──────── Given information ────────

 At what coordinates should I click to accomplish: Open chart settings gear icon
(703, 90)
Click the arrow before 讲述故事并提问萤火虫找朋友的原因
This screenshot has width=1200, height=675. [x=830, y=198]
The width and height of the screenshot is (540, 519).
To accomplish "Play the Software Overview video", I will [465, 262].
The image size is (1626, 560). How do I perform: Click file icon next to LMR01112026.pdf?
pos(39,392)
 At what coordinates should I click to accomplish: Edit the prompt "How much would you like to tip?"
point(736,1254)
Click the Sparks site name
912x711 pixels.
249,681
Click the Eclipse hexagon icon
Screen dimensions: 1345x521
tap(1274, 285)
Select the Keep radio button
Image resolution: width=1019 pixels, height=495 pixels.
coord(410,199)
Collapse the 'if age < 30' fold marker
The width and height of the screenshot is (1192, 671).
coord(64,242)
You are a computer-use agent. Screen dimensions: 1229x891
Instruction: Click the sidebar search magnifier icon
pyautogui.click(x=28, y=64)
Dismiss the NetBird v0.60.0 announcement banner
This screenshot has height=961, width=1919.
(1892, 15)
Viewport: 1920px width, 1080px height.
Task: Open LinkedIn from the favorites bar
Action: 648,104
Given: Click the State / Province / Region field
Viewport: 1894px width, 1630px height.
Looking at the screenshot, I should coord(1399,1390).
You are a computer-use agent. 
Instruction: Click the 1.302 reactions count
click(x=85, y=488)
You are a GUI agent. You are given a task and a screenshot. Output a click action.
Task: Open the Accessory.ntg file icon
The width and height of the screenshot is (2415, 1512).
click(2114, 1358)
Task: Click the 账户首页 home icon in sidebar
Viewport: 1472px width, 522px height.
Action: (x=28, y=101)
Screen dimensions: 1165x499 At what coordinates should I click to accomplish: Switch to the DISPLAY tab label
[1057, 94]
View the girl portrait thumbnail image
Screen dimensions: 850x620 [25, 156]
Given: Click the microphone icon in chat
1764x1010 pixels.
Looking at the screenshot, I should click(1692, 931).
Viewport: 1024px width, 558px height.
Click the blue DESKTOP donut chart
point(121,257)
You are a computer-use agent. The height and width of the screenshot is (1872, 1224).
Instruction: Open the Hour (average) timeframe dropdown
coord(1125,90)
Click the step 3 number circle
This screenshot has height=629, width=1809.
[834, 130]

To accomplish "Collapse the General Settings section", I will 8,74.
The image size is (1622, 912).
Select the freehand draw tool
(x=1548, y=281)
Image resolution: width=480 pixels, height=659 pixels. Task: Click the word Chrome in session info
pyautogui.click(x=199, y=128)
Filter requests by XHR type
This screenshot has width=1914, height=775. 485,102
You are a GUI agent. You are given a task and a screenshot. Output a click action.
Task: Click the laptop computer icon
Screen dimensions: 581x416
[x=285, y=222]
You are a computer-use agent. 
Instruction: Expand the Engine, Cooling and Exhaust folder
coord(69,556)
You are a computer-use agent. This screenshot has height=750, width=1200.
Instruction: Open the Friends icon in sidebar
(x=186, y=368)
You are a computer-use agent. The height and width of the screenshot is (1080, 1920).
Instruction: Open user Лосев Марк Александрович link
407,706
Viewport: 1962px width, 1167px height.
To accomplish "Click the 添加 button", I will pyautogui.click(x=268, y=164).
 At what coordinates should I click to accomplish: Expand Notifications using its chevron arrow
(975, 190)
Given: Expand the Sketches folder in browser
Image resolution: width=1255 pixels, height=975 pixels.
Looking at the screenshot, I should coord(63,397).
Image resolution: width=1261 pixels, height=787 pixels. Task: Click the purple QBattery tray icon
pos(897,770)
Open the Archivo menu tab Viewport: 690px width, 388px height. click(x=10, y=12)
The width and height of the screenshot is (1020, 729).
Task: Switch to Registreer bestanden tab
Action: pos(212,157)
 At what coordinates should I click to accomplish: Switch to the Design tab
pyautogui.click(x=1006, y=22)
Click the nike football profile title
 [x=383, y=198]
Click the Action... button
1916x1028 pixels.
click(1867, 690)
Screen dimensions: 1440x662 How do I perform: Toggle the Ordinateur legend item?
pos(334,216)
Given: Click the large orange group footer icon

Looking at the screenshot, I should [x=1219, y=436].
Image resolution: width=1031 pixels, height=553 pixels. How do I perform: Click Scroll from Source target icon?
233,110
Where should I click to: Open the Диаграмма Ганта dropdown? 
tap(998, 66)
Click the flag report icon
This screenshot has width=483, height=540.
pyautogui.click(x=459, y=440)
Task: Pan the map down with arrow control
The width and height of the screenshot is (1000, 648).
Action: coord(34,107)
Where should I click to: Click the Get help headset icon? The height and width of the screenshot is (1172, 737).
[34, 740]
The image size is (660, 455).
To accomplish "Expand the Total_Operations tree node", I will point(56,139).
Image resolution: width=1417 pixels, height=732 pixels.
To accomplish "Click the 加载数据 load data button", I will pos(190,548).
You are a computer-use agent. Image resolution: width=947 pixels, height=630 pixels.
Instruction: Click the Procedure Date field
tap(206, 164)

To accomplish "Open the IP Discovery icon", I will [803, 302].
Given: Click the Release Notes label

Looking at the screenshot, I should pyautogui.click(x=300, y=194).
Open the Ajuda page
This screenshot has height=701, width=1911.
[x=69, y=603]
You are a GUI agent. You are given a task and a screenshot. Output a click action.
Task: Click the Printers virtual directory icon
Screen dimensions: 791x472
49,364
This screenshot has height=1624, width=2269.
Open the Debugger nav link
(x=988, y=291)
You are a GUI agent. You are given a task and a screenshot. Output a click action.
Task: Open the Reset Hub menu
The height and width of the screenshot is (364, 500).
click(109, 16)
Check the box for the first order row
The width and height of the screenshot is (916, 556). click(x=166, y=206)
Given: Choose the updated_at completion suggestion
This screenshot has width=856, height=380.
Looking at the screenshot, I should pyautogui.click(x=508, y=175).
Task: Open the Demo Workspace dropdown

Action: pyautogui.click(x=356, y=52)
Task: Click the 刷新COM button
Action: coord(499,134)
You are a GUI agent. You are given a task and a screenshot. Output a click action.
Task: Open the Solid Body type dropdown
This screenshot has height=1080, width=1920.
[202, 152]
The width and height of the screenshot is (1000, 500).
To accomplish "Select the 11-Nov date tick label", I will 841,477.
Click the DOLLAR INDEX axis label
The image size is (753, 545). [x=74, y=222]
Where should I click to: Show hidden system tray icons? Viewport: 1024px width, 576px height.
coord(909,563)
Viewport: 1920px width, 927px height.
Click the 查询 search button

────────

▶ **Directive**: Retype every item above word for word, without changing anything.

▶ **Output below**:
 At what coordinates should I click to accomplish: Open chart settings gear icon
(703, 90)
Click the arrow before 讲述故事并提问萤火虫找朋友的原因
This screenshot has width=1200, height=675. [x=830, y=198]
The width and height of the screenshot is (540, 519).
To accomplish "Play the Software Overview video", I will [465, 262].
The image size is (1626, 560). How do I perform: Click file icon next to LMR01112026.pdf?
pos(39,392)
 At what coordinates should I click to accomplish: Edit the prompt "How much would you like to tip?"
point(736,1254)
Click the Sparks site name
912x711 pixels.
249,681
Click the Eclipse hexagon icon
Screen dimensions: 1345x521
tap(1274, 285)
Select the Keep radio button
Image resolution: width=1019 pixels, height=495 pixels.
coord(410,199)
Collapse the 'if age < 30' fold marker
The width and height of the screenshot is (1192, 671).
coord(64,242)
You are a computer-use agent. Screen dimensions: 1229x891
Instruction: Click the sidebar search magnifier icon
pyautogui.click(x=28, y=64)
Dismiss the NetBird v0.60.0 announcement banner
This screenshot has height=961, width=1919.
(1892, 15)
Viewport: 1920px width, 1080px height.
Task: Open LinkedIn from the favorites bar
Action: 648,104
Given: Click the State / Province / Region field
Viewport: 1894px width, 1630px height.
Looking at the screenshot, I should coord(1399,1390).
You are a computer-use agent. 
Instruction: Click the 1.302 reactions count
click(x=85, y=488)
You are a GUI agent. You are given a task and a screenshot. Output a click action.
Task: Open the Accessory.ntg file icon
The width and height of the screenshot is (2415, 1512).
click(2114, 1358)
Task: Click the 账户首页 home icon in sidebar
Viewport: 1472px width, 522px height.
Action: (x=28, y=101)
Screen dimensions: 1165x499 At what coordinates should I click to accomplish: Switch to the DISPLAY tab label
[1057, 94]
View the girl portrait thumbnail image
Screen dimensions: 850x620 [25, 156]
Given: Click the microphone icon in chat
1764x1010 pixels.
Looking at the screenshot, I should click(1692, 931).
Viewport: 1024px width, 558px height.
Click the blue DESKTOP donut chart
point(121,257)
You are a computer-use agent. The height and width of the screenshot is (1872, 1224).
Instruction: Open the Hour (average) timeframe dropdown
coord(1125,90)
Click the step 3 number circle
This screenshot has height=629, width=1809.
[834, 130]

To accomplish "Collapse the General Settings section", I will 8,74.
The image size is (1622, 912).
Select the freehand draw tool
(x=1548, y=281)
Image resolution: width=480 pixels, height=659 pixels. Task: Click the word Chrome in session info
pyautogui.click(x=199, y=128)
Filter requests by XHR type
This screenshot has width=1914, height=775. 485,102
You are a GUI agent. You are given a task and a screenshot. Output a click action.
Task: Click the laptop computer icon
Screen dimensions: 581x416
[x=285, y=222]
You are a computer-use agent. 
Instruction: Expand the Engine, Cooling and Exhaust folder
coord(69,556)
You are a computer-use agent. This screenshot has height=750, width=1200.
Instruction: Open the Friends icon in sidebar
(x=186, y=368)
You are a computer-use agent. The height and width of the screenshot is (1080, 1920).
Instruction: Open user Лосев Марк Александрович link
407,706
Viewport: 1962px width, 1167px height.
To accomplish "Click the 添加 button", I will pyautogui.click(x=268, y=164).
 At what coordinates should I click to accomplish: Expand Notifications using its chevron arrow
(975, 190)
Given: Expand the Sketches folder in browser
Image resolution: width=1255 pixels, height=975 pixels.
Looking at the screenshot, I should coord(63,397).
Image resolution: width=1261 pixels, height=787 pixels. Task: Click the purple QBattery tray icon
pos(897,770)
Open the Archivo menu tab Viewport: 690px width, 388px height. click(x=10, y=12)
The width and height of the screenshot is (1020, 729).
Task: Switch to Registreer bestanden tab
Action: pos(212,157)
 At what coordinates should I click to accomplish: Switch to the Design tab
pyautogui.click(x=1006, y=22)
Click the nike football profile title
 [x=383, y=198]
Click the Action... button
1916x1028 pixels.
click(1867, 690)
Screen dimensions: 1440x662 How do I perform: Toggle the Ordinateur legend item?
pos(334,216)
Given: Click the large orange group footer icon

Looking at the screenshot, I should [x=1219, y=436].
Image resolution: width=1031 pixels, height=553 pixels. How do I perform: Click Scroll from Source target icon?
233,110
Where should I click to: Open the Диаграмма Ганта dropdown? 
tap(998, 66)
Click the flag report icon
This screenshot has width=483, height=540.
pyautogui.click(x=459, y=440)
Task: Pan the map down with arrow control
The width and height of the screenshot is (1000, 648).
Action: coord(34,107)
Where should I click to: Click the Get help headset icon? The height and width of the screenshot is (1172, 737).
[34, 740]
The image size is (660, 455).
To accomplish "Expand the Total_Operations tree node", I will point(56,139).
Image resolution: width=1417 pixels, height=732 pixels.
To accomplish "Click the 加载数据 load data button", I will pos(190,548).
You are a computer-use agent. Image resolution: width=947 pixels, height=630 pixels.
Instruction: Click the Procedure Date field
tap(206, 164)

To accomplish "Open the IP Discovery icon", I will [803, 302].
Given: Click the Release Notes label

Looking at the screenshot, I should pyautogui.click(x=300, y=194).
Open the Ajuda page
This screenshot has height=701, width=1911.
[x=69, y=603]
You are a GUI agent. You are given a task and a screenshot. Output a click action.
Task: Click the Printers virtual directory icon
Screen dimensions: 791x472
49,364
This screenshot has height=1624, width=2269.
Open the Debugger nav link
(x=988, y=291)
You are a GUI agent. You are given a task and a screenshot. Output a click action.
Task: Open the Reset Hub menu
The height and width of the screenshot is (364, 500).
click(109, 16)
Check the box for the first order row
The width and height of the screenshot is (916, 556). click(x=166, y=206)
Given: Choose the updated_at completion suggestion
This screenshot has width=856, height=380.
Looking at the screenshot, I should pyautogui.click(x=508, y=175).
Task: Open the Demo Workspace dropdown

Action: pyautogui.click(x=356, y=52)
Task: Click the 刷新COM button
Action: coord(499,134)
You are a GUI agent. You are given a task and a screenshot. Output a click action.
Task: Open the Solid Body type dropdown
This screenshot has height=1080, width=1920.
[202, 152]
The width and height of the screenshot is (1000, 500).
To accomplish "Select the 11-Nov date tick label", I will 841,477.
Click the DOLLAR INDEX axis label
The image size is (753, 545). [x=74, y=222]
Where should I click to: Show hidden system tray icons? Viewport: 1024px width, 576px height.
coord(909,563)
Viewport: 1920px width, 927px height.
Click the 查询 search button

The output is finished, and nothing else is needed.